In such inhumane conditions, tensions frequently result in eruptions of violence between guards and people arbitrarily detained inside.

“Our colleagues have seen and heard of vulnerable men, women, and children, already held in desperate conditions, being subjected to further abuse and life-threatening risks,” said Ellen van der Velden, MSF operations manager. “No further people intercepted at sea by the EU-funded Libyan coastguard should be forced back to Libya and into detention centers.”

MSF calls for an end to the violence and improvement of conditions for refugees and migrants trapped inside Mabani and Abu Salim detention centers. MSF also reiterates its call for the end to the longstanding practice of arbitrary detention in Libya, and for the immediate evacuation from Libya of refugees, asylum seekers, and migrants exposed to life-threatening risks—including those in detention centers.

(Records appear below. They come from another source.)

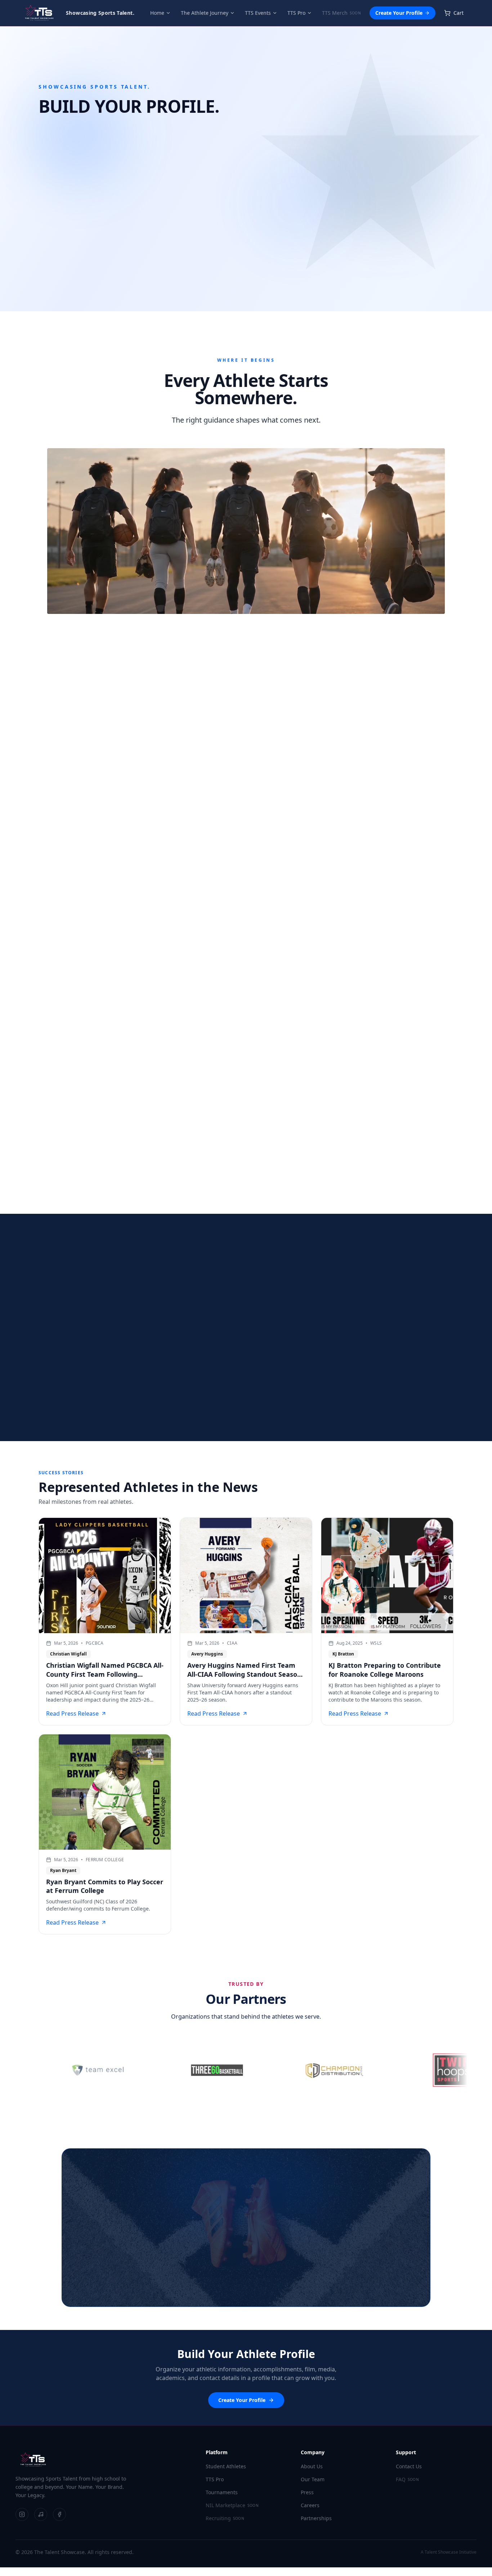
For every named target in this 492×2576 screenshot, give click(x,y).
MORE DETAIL (50, 978)
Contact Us (409, 2466)
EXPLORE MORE (304, 1183)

MSF has worked in detention centers in Libya since 2016, providing people with basic health care and psychosocial support. MSF teams also identify vulnerable people and refer patients requiring specialist care to hospitals across Libya. In Zuwara, a new MSF program provides medical, psychosocial, and protection services to refugee and migrants communities. In Bani Walid, our teams offer general health care and medical referrals to refugees and migrants who have escaped from captivity and to victims of torture and trafficking. MSF also provides technical support to Libya’s National Tuberculosis (TB) Program, run by the National Center for Disease Control, and runs a TB program in Misrata.

In the first half of 2021, MSF teams working in detention centers in Tripoli provided medical care to 8,920 patients, conducted 9,248 medical consultations, and arranged the referral of 405 patients to hospitals across the city.